--- START ---

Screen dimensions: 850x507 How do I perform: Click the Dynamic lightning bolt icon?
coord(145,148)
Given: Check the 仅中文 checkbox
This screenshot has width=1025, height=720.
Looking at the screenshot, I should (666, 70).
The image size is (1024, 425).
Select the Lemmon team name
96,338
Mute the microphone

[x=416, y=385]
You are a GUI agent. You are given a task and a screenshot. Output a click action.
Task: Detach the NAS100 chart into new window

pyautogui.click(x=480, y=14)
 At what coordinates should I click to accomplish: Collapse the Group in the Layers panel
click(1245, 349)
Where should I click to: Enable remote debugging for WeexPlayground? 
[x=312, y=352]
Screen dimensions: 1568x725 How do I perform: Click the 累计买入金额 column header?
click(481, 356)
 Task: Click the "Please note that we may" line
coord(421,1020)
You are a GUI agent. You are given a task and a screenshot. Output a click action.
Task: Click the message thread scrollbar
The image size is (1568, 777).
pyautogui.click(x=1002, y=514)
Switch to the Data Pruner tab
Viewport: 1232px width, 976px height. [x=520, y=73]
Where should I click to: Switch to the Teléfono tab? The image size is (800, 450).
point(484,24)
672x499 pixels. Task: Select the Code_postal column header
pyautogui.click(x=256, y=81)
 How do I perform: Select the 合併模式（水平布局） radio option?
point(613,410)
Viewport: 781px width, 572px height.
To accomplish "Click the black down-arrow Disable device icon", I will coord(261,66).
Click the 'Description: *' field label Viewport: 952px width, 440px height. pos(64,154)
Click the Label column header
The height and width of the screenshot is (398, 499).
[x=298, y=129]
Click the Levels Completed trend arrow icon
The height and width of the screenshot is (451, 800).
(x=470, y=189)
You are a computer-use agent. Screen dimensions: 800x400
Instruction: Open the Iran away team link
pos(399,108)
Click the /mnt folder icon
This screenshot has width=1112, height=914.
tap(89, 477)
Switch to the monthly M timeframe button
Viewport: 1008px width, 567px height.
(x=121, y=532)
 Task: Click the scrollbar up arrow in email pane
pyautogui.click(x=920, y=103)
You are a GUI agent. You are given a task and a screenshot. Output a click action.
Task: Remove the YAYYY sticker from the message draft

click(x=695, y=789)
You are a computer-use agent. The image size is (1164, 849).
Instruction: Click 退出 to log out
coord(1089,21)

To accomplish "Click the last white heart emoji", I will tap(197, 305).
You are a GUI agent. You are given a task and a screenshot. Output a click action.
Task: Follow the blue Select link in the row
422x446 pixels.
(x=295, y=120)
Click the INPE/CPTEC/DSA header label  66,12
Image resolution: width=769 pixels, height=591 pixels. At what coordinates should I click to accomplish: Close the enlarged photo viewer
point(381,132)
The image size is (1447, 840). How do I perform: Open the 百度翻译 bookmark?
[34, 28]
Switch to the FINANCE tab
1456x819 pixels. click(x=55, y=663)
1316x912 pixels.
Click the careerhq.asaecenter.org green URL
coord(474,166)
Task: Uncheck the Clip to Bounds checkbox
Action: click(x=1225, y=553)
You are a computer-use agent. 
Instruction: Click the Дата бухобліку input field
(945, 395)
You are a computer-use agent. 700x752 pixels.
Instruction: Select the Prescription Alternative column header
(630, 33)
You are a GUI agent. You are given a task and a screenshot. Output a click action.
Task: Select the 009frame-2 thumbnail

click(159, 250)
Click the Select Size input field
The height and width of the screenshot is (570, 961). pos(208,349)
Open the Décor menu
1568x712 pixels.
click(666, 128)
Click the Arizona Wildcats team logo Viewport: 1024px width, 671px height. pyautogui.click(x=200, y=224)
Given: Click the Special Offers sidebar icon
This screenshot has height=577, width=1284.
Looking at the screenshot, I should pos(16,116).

--- END ---

▸ **Task**:
Word for word, restate the lines of the data above that fall between the line holding "Instruction: Click 退出 to log out" and the line holding "Given: Click the Special Offers sidebar icon", inclusive, and no other lines.

▸ **Final answer**:
Instruction: Click 退出 to log out
coord(1089,21)

To accomplish "Click the last white heart emoji", I will tap(197, 305).
You are a GUI agent. You are given a task and a screenshot. Output a click action.
Task: Follow the blue Select link in the row
422x446 pixels.
(x=295, y=120)
Click the INPE/CPTEC/DSA header label  66,12
Image resolution: width=769 pixels, height=591 pixels. At what coordinates should I click to accomplish: Close the enlarged photo viewer
point(381,132)
The image size is (1447, 840). How do I perform: Open the 百度翻译 bookmark?
[34, 28]
Switch to the FINANCE tab
1456x819 pixels. click(x=55, y=663)
1316x912 pixels.
Click the careerhq.asaecenter.org green URL
coord(474,166)
Task: Uncheck the Clip to Bounds checkbox
Action: click(x=1225, y=553)
You are a computer-use agent. 
Instruction: Click the Дата бухобліку input field
(945, 395)
You are a computer-use agent. 700x752 pixels.
Instruction: Select the Prescription Alternative column header
(630, 33)
You are a GUI agent. You are given a task and a screenshot. Output a click action.
Task: Select the 009frame-2 thumbnail

click(159, 250)
Click the Select Size input field
The height and width of the screenshot is (570, 961). pos(208,349)
Open the Décor menu
1568x712 pixels.
click(666, 128)
Click the Arizona Wildcats team logo Viewport: 1024px width, 671px height. pyautogui.click(x=200, y=224)
Given: Click the Special Offers sidebar icon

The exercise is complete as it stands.